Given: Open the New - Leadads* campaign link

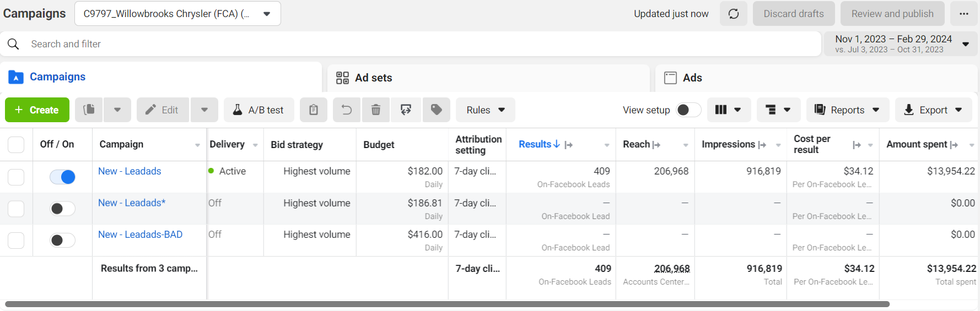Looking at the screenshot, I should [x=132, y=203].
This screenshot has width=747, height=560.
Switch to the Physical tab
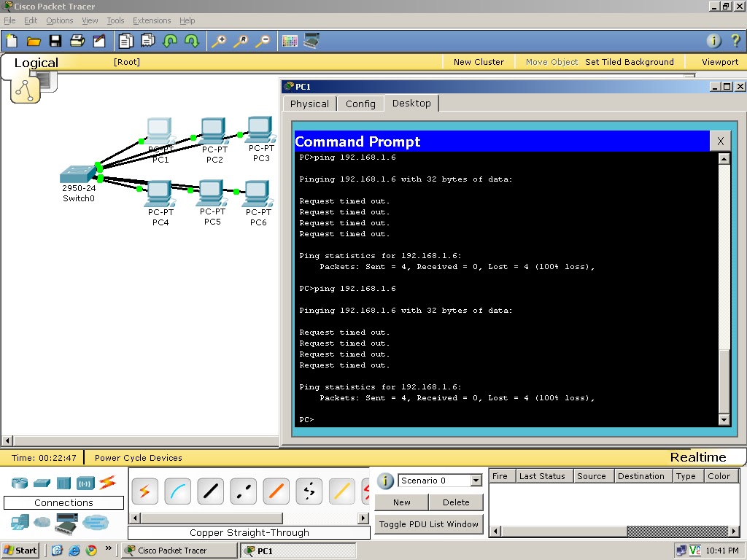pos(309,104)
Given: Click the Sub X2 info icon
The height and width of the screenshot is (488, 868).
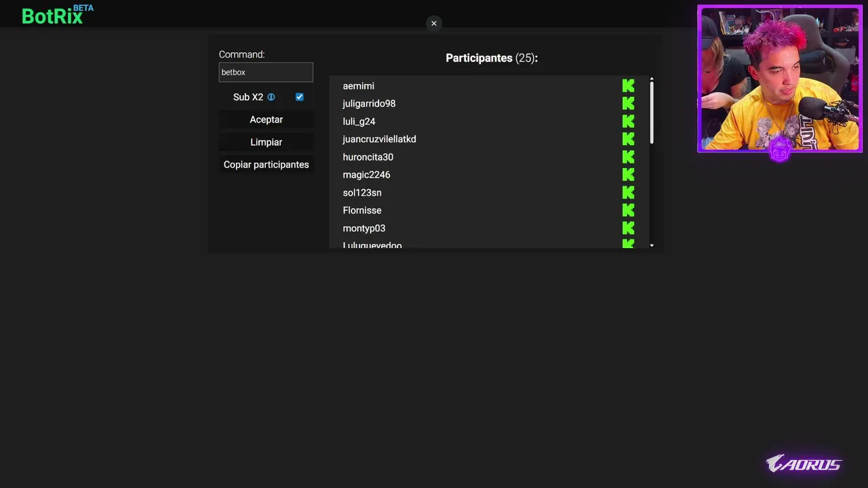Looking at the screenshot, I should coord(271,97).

________

■ **ABOUT THIS TASK**: Print all entries exactly, without images.

■ **RESPONSE TO THIS EXERCISE**:
Given: Open the New - Leadads* campaign link

Looking at the screenshot, I should [x=132, y=203].
This screenshot has width=747, height=560.
Switch to the Physical tab
pos(309,104)
Given: Click the Sub X2 info icon
The height and width of the screenshot is (488, 868).
Looking at the screenshot, I should coord(271,97).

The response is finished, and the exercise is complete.